-- Start of EXTRACTED TEXT --

Balance please people.

box.net – Doing It All In the Box

<disclaimer> – I thought twice about the title above, anyone who infers anything from it needs to spend significantly more time away from a computer </disclaimer>

I spent some time yesterday talking to box.net (coverage here) – partly in order to get an update on how they’re fairing, and also to demo some new technology they’re introducing. First a quick update. Box.net are proud that they’ve now reached the dual milestones of 1 billion files served and 1 million files served per day. They’ve grown the organization 75% and are now a 70 person team. Jen Grant, VP of Marketing at box sees 2010 as their “big year” caused, in part, by three factors affecting enterprises:

  • More organic businesses with more external project connections
  • IT changes carving costs out of spend and driving value
  • The changing face of the workforce

With the review underway, Jen was keen to lift the wrapper on their new product announcement. Box.net is integrating the functionality gained when they acquired content management company Increo solutions in October – the new functionality brings content playing and embedding to box.net. So how does this work, and what’s the use case?

With the new functionality, box.net users will be able to view any file natively within the box.net environment – not only documents but images, presentations, audio, video, PDFs etc. This extends so far as to allow for playing of PowerPoint files and, more importantly, gives IT some visibility over the content use – IT can, for example, track which slides of which presentations have been viewed the highest number of times. It’s a value area that Sliderocket is building it’s offering on, the ability to add value to formerly static documents by making them the launch pad for multiple trackable action calls. I quizzed Jen about this side of things and her response was:

We're really excited about how Cloud Content Management can give the IT department more robust analytics regarding how content is being used… giving IT better visibility regarding how business content is shared both within and beyond the organization. Our customers use Box to share files internally, but also as a core way to collaborate around files externally, whether it's partners, vendors, prospects or customers, so information regarding collaboration "beyond the firewall" is key.

It seemed to me a sensible approach for box.net to provide it’s own analytics functionality to the app. When I suggested this to Jen her reply was that:

…adding our own detailed and granular analytics component to Box isn't a current priority, though we'll keep evaluating and see if there's a need for that kind of functionality. But this is where the value of Box's open platform comes in: we can easily leverage and integrate great solutions from other providers, such as a basic Google Analytics integration… we're always interested in bringing best-of-breed solutions to our customers, and analytics is no exception.

-- End of EXTRACTED TEXT --
-- Start of DATASET --

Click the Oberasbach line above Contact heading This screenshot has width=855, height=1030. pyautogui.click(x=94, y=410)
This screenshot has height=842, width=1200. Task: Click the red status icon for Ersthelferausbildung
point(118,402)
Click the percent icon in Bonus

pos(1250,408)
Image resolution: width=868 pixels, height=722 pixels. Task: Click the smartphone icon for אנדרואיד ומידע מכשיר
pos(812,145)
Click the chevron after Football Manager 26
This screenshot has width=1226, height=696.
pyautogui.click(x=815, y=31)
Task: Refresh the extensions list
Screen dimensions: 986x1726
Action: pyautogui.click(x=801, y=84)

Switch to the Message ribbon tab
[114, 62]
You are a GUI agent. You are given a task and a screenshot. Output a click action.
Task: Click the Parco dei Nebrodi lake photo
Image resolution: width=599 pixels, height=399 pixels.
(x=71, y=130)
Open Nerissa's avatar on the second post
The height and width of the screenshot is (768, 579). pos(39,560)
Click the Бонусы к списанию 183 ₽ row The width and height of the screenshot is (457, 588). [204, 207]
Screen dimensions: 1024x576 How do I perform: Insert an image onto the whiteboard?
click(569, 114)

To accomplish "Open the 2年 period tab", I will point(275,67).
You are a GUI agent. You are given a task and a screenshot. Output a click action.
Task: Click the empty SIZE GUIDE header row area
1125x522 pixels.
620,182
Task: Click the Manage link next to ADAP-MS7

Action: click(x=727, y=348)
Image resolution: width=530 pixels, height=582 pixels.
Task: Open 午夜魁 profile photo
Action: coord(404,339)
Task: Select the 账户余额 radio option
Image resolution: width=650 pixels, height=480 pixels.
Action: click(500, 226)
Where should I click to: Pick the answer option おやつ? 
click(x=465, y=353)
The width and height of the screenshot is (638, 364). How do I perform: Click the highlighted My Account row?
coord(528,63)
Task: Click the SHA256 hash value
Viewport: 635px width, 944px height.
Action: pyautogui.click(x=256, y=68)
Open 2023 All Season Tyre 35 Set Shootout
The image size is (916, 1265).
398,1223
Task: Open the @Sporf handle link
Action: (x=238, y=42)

-- End of DATASET --

DIRECTIVE 1:
Answer these from the box.net article.
(a) How many people are on the box.net team?
(b) In what month did box.net acquire Increo solutions?
(c) What does the article give as an example of what IT can track?
DIRECTIVE 2:
Copy the box.net article word for word from "With the review" to "the use case?".

FINISHED ANSWER 1:
(a) 70 people.
(b) October.
(c) Which slides of which presentations have been viewed the highest number of times.

FINISHED ANSWER 2:
With the review underway, Jen was keen to lift the wrapper on their new product announcement. Box.net is integrating the functionality gained when they acquired content management company Increo solutions in October – the new functionality brings content playing and embedding to box.net. So how does this work, and what’s the use case?